E quem usa a “norma culta”?

“A língua não é propriedade de ninguém; ela é uma criação coletiva” – diz a linguista histórica baiana, pioneira e uma das autoridades no estudo da história da Língua Portuguesa no Brasil, Rosa Virgínia Mattos e Silva (in Memorian).

Por que começo a coluna de hoje com essa citação?! Porque já está mais do que na hora de entendermos que não falamos o mesmo português. Nossos registros linguísticos dependem de uma série de fatores (idade, região geográfica – macro e micro, sexo, identidade de gênero, interesses pessoais, grau de escolaridade, mercado de trabalho, enfim…) para se manifestarem enquanto linguagens.

E essas manifestações, esses muitos portugueses que falamos e escrevemos, com o qual nos expressamos é tão variado quando podemos ser enquanto pessoas. E é tão livre e independente de normas quanto se é capaz de evoluir e se construir das mais variadas formas.

Trago o assunto da língua portuguesa e suas muitas maneiras de existir na boca de seus falantes, na escrita de seus escreventes pra alfinetar o despreparo linguístico e intelectual dos fazedores de leis desse Brasil de meu Deus, como uma que foi sancionada na capital do Rio Grande do Norte esses dias: a lei que proíbe o “uso” da linguagem neutra em instituições de ensino públicas ou privadas de Natal.

Como assim, Brazel!?

No texto da lei está escrito o seguinte: “Fica proibida às instituições formais públicas e privadas de ensino, localizadas no município de Natal, a aplicação, ainda que eventual, da denominada linguagem neutra ou dialeto não-binário, ou de qualquer outra que descaracterize a norma culta da Língua Portuguesa. ”

Aí eu me pergunto:

Qual é a escola que “aplica”, mesmo de forma eventual, a linguagem neutra em Natal?! Tipo, onde é que se dá curso, mesmo que relâmpago, de mais essa forma de se falar e escrever em Língua Portuguesa?

Pergunto também:

E se na escola houver pessoas não-binárias que se manifestem com essa linguagem? Serão elas silenciadas e punidas novamente? Porque calar alguém já é uma punição, né?!

E ainda questiono:

“Outra forma que descaracterize a norma culta”?! Meu bem, ninguém usa norma culta no cotidiano, usamos o registro coloquial que já dá milhões de novas características a essa língua tão rica e possível de desdobramentos infinitos. Tá todo mundo descumprindo a novíssima e patética lei! Tá sabendo?!

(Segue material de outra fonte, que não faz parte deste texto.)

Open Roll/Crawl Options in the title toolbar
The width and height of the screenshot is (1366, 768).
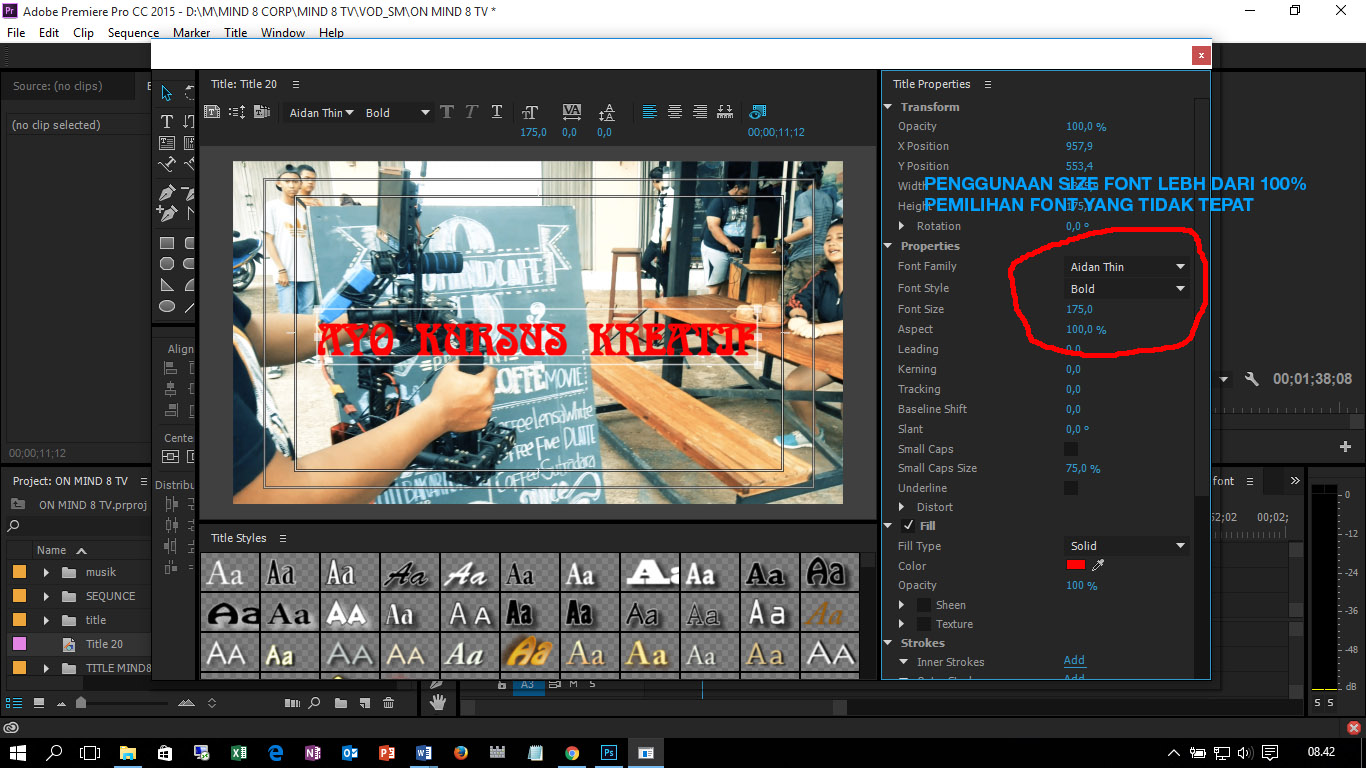click(x=238, y=112)
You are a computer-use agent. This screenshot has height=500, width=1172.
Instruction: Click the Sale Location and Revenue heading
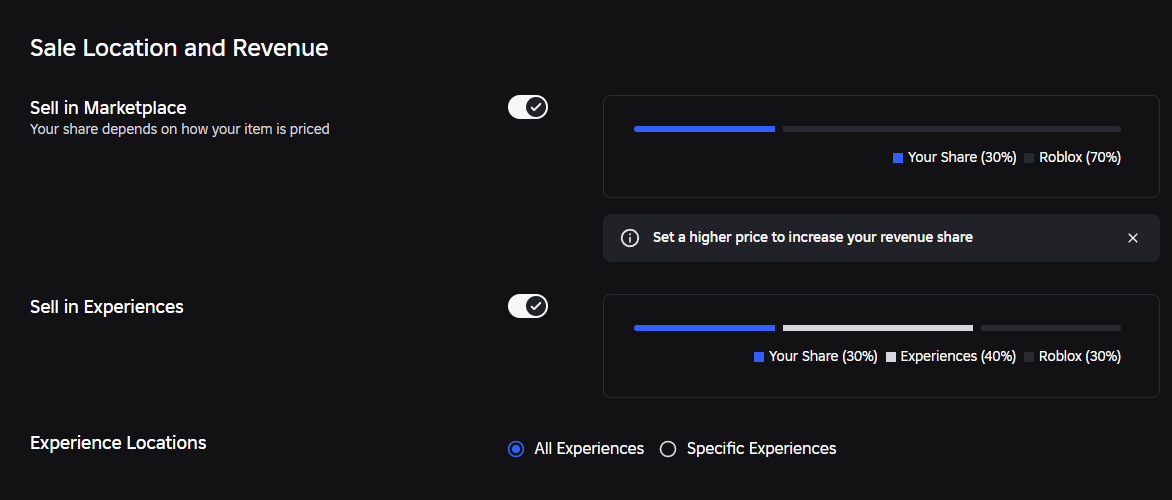[179, 48]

Então devemos todos nos calar, parar de escrever, deixar de mandar mensagens de WhatsApp? As escolas vão ter que começar a usar o “Vós”, “vosso”, “vossa”, “convosco”, primar pelo uso das mesóclises. Tornar-nos-emos escravos de regras rígidas da norma culta da língua?! Será?! Ou nosso destino será: “Teje preso/a/e?!”

Será que os legisladores sabem usar essa tal de “norma culta”? Será que eles sabem do que estão falando? Será que eles sabem sobre o que escrevem? Certamente não! E é por isso que usam apenas os seus preconceitos como norteadores de leis infundadas e anticonstitucionais. 

Meu bem, ninguém pode impedir a forma como outra pessoa fala. O que não pode haver no que você diz ou escreve é preconceito, é racismo, é xenofobia, é LGBTfobia… Nesse caso, você é um criminoso! Tá previsto no código penal!

Enquanto isso alunes e professores, pais e mães não-bináries não podem ser proibides de se expressarem como quiserem. A Língua Portuguesa está viva e evolui e se há um coletivo que a utilize de formas específicas, não há problema algum.

Que Vossa Mercê compreendais esses fenômenos definitivamente! Caso contrário, que vós decoreis a gramática normativa e somente ousai abrir a boca quando vós souberdes usar suas normas de cor! Tenho dito!!!